Dall’Europa una legge per la pizza napoletana

Quante pizze avete mangiato finora nella vostra vita? E quante erano veramente degne di questo nome: croccanti al punto giusto, leggere, né troppo alte né troppo basse? Beh, presto sarà molto più semplice riconoscere la vera pizza napoletana, grazie al marchio S.t.g. (specialità tradizionale garantita) che entro l’anno verrà riconosciuto dall’Unione europea.

L’idea venne nel 2004 a due tra le principali associazioni di categoria, ‘Verace pizza’ presieduta da Antonio Pace e ‘Associazione pizzaiuoli napoletani’ guidati da Sergio Miccù. Ora, grazie al direttore generale per la qualità dei prodotti alimentari del ministero delle Politiche agricole, Laura La Torre, il sogno diverrà realtà. Rigidissimi, com’è giusto, i parametri per il riconoscimento: 20 minuti per l’impasto, due ore di lievitazione, peso dei panetti per le singole pizze tra i 180 e i 250 grammi, spessore per il disco di pasta steso di 0.3 mm al centro e di 1-2 cm sul bordo (il cosiddetto ‘cornicione’) per un diametro non superiore ai 35 cm.

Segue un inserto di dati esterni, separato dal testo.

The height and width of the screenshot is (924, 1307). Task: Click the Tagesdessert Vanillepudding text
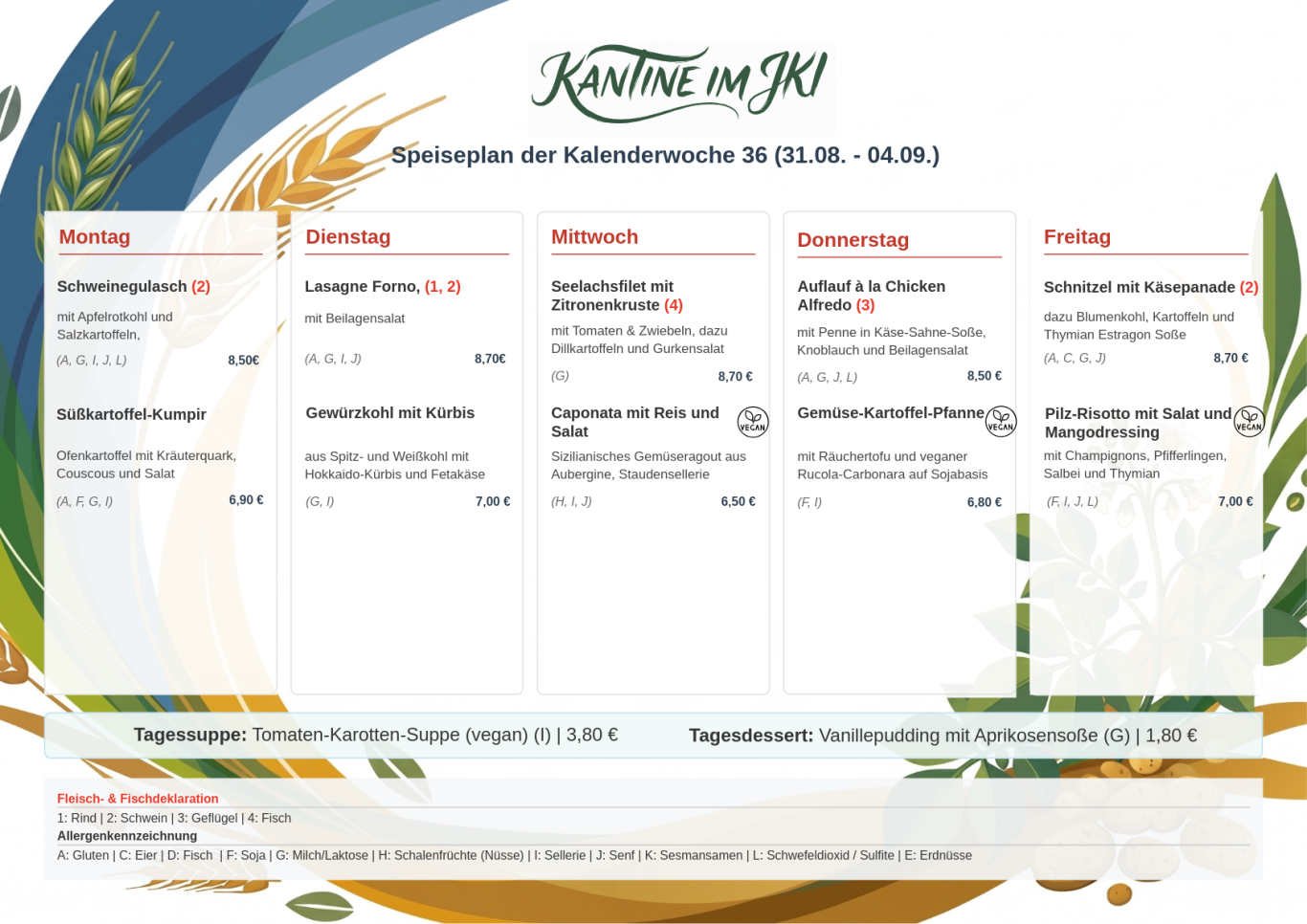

Quanto al condimento, vengono menzionati 80 g di pomodori pelati frantumati, spalmati sull’impasto con delicato movimento a spirale a partire dall’interno; non c’è traccia delle tradizionali alici, e questo per molti buongustai potrebbe essere un problema. Quindi la cottura: in forno obbligatoriamente a legna, in cui si raggiunge una temperatura massima di 485 gradi, e va consumata fumante, pena la perdita del marchio. Specificate addirittura le calorie: 149.47 ogni 100 g di marinara, 188.04 per la stessa quantità di margherita.